:: EXCERPTED DATA ::
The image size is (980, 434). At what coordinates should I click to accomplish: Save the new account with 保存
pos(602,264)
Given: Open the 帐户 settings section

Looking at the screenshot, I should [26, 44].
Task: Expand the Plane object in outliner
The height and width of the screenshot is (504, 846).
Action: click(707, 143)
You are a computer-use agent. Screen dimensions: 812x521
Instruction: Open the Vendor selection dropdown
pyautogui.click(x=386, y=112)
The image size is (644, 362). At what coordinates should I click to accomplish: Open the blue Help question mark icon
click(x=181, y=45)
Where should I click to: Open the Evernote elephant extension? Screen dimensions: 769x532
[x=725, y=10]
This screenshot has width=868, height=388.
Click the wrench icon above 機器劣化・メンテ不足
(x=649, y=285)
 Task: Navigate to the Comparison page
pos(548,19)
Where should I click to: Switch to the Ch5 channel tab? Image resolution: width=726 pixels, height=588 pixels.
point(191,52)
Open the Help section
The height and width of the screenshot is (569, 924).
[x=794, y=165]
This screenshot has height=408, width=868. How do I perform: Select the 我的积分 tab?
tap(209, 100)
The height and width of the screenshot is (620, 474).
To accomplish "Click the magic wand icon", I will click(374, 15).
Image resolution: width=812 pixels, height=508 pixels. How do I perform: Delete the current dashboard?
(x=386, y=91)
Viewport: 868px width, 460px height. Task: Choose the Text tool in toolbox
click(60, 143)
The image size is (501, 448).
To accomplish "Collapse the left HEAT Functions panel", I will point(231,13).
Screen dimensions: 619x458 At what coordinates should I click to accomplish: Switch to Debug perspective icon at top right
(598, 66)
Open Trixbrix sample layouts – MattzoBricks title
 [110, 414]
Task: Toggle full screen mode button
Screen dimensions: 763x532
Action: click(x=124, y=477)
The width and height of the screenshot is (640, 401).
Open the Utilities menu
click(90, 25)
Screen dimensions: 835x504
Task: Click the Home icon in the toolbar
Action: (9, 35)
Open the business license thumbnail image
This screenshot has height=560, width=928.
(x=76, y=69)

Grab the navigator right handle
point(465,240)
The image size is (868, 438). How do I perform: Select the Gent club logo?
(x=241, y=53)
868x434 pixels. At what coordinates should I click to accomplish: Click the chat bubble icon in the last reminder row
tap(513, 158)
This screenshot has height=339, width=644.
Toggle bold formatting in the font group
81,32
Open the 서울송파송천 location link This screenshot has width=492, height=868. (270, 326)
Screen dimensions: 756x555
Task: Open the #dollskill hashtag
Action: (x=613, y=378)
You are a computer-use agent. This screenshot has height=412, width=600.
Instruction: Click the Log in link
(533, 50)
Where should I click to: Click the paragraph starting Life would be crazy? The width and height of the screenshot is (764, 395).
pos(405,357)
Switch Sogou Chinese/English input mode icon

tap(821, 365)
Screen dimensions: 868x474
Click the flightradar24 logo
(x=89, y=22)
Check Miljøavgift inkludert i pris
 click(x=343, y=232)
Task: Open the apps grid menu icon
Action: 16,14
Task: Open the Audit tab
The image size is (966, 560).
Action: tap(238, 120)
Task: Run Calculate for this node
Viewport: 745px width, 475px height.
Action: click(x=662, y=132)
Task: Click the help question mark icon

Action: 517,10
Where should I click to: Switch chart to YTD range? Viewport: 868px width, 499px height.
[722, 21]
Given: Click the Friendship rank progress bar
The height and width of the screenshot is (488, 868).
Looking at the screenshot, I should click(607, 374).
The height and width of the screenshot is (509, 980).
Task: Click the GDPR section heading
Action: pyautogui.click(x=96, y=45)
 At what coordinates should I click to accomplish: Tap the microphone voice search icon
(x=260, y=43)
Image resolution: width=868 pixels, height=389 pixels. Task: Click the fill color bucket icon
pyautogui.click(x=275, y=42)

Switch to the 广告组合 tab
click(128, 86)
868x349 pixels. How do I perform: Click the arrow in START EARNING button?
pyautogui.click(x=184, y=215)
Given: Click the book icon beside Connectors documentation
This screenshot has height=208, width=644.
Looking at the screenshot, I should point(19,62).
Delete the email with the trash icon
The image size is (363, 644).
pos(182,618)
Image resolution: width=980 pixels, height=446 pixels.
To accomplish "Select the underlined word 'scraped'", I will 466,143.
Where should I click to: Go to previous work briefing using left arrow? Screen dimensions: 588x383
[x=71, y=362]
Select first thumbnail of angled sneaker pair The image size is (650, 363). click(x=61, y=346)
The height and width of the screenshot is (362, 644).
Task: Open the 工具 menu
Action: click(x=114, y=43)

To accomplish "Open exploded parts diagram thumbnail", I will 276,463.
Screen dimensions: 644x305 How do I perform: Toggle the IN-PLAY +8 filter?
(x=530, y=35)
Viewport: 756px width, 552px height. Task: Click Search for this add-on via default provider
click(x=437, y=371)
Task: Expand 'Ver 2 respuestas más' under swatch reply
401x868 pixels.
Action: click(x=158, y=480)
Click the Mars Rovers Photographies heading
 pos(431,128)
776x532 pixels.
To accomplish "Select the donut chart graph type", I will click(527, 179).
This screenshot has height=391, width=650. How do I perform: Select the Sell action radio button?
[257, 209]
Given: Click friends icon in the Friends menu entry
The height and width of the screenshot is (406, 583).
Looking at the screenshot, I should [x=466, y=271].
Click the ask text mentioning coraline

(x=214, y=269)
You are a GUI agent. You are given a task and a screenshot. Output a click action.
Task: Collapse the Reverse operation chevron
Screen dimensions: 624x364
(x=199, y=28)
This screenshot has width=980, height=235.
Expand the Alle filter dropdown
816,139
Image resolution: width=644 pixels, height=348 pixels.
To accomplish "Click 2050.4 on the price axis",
:::
**TASK STATEMENT**
The answer should be a number alone: how many lines of the entries hold the word "agent"?

**ANSWER TO THIS EXERCISE**
3